> **SOAL DAN TUGAS**:
• 1. Jawablah pertanyaan berikut berdasarkan teks tentang Karbala:
(a) Tanggal Masehi berapa yang disebut bertepatan dengan 10 Muharam?
(b) Di mana jenazah Nabi masih disemayamkan ketika friksi terjadi?
(c) Apa yang disebut sebagai salah satu musabab friksi itu?
• 2. Teruskan teks tentang Karbala mulai sesudah kalimat terakhirnya.

> **BAGIAN TEKS**:
┌────────
Pembunuhan Imam Husein di Karbala; Jejak Berdarah Politik Islam

Hari ini 10 Muharam (19 Agustus 2021), tepat terjadinya peristiwa berdarah. Pembunuhan dan pembantaian terhadap cucu Nabi, Husein bin Ali di Karbala. Peristiwa yang membuat sejarah kelam ini dicatat dan direkam hingga kini.

Syahdan, friksi di tengah umat Islam sudah kelihatan, ketika Rasulullah baru saja wafat. Friksi terjadi bahkan ketika jenazah baginda Nabi Muhammad belum selesai fardu kifayahnya. Jenazah baginda Nabi masih disemayamkan di rumah duka— belum di kubur.

Apa musabab? Salah satunya adalah suksesi kepemimpinan. Siapa orang yang berhak menerima mandat khalifah setelah Nabi wafat. Pemimpin yang akan mengepalai urusan kaum muslimin. Penerus perjuangan Nabi. Tentu ini adalah perkara yang besar. Di sinilah friksi itu terjadi.
└────────
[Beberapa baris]
┌────────
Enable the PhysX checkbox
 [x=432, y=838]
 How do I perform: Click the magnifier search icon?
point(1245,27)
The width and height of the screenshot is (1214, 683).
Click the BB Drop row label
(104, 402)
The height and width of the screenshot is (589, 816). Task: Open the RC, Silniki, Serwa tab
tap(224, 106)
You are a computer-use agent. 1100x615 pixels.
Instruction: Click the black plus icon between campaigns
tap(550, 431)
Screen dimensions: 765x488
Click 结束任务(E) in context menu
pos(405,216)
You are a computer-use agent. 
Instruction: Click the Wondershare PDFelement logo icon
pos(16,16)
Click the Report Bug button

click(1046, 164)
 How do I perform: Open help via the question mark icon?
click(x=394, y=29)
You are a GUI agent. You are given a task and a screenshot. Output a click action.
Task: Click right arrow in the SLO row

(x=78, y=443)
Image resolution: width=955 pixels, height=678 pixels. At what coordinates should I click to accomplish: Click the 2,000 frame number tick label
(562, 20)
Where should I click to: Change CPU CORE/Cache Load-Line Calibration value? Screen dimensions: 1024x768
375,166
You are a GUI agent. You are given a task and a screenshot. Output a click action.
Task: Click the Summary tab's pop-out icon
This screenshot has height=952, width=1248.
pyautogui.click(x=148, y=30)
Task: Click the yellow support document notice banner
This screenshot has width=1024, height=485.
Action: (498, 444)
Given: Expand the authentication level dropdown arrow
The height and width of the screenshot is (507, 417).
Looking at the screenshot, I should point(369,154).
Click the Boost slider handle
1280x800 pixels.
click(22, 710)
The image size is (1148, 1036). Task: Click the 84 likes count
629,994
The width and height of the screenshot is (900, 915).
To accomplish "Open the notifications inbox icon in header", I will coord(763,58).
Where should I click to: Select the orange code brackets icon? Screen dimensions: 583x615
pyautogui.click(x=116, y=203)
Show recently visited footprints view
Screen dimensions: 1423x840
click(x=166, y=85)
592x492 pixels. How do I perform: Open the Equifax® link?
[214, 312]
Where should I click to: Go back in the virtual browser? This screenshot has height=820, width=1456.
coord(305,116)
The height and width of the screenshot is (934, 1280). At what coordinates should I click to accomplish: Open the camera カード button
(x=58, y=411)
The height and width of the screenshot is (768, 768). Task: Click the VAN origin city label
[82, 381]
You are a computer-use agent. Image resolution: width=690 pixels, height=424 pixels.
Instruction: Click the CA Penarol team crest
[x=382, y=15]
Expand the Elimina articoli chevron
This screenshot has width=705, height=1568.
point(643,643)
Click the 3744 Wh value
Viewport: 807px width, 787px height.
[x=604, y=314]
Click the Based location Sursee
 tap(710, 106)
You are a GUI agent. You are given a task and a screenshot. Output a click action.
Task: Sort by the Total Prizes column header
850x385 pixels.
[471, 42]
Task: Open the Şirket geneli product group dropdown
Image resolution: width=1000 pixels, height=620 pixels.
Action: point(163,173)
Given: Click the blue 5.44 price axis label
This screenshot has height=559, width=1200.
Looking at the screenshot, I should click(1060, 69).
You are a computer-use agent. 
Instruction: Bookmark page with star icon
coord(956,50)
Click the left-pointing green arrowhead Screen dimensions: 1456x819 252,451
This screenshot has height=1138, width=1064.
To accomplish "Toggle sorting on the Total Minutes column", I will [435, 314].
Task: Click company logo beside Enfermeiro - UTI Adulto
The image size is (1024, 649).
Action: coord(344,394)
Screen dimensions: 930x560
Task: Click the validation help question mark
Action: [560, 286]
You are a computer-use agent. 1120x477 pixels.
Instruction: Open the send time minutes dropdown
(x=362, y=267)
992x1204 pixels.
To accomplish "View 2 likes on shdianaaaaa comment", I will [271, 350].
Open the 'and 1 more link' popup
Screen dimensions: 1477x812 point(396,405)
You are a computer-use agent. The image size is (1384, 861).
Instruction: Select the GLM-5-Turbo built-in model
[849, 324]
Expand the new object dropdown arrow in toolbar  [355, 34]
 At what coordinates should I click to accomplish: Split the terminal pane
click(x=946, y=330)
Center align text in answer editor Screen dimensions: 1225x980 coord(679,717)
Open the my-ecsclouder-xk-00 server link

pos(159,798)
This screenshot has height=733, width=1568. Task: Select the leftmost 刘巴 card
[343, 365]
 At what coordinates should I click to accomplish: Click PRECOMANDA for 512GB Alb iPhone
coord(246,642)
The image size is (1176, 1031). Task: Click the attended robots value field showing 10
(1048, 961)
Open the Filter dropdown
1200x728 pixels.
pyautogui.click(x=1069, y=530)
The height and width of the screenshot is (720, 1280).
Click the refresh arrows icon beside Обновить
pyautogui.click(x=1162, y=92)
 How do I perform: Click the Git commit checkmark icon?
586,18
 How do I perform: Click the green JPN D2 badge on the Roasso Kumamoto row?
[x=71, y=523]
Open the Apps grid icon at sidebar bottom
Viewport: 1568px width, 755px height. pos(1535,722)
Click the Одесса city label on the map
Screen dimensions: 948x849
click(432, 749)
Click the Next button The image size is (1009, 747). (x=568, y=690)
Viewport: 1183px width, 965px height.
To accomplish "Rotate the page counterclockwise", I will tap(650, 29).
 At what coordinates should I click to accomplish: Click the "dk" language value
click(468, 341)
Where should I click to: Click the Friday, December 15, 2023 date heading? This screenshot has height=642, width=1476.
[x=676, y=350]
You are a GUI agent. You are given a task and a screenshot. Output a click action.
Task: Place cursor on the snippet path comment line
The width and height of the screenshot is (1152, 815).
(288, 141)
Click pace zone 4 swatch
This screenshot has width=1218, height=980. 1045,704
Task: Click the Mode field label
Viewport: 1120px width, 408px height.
└────────
> **HASIL LATIHAN**:
• 1.
(a) 19 Agustus 2021.
(b) Di rumah duka; jenazah belum dikubur.
(c) Suksesi kepemimpinan.

• 2.
Pada sisi lain, Nabi Muhammad semasa hidupnya, tidak meninggalkan wasiat siapa yang akan mengantikan beliau. Tak meninggalkan surat tertulis, orang yang berhak menjadi suksesi kepemimpinan beliau. Estafet kepemimpinan seolah berhenti setelah Nabi wafat. Umat hanya bisa menerka dan menebak. Kemudian berdebat panas.

Kenapa Nabi tak menunjuk khalifah pengganti beliau setelah wafat? Al- Bazar dalam musnad-nya menjelaskan persoalan ini. Hal ini pernah ditanyakan pada Nabi. Sahabat mencoba mengulik persoalan ini. Lantas bertanya pada Nabi, ”Ya Rasulullah tidakkah engkau mengangkat salah seorang dari kami khalifah penggantimu?”

Lantas Nabi menjawab; “Aku khawatir kalau sekiranya aku mengangkat khalifah di antara kalian, lalu kalian mengkhianatinya sehingga Allah menurunkan adzab bagi kalian,” begitu sabda Nabi.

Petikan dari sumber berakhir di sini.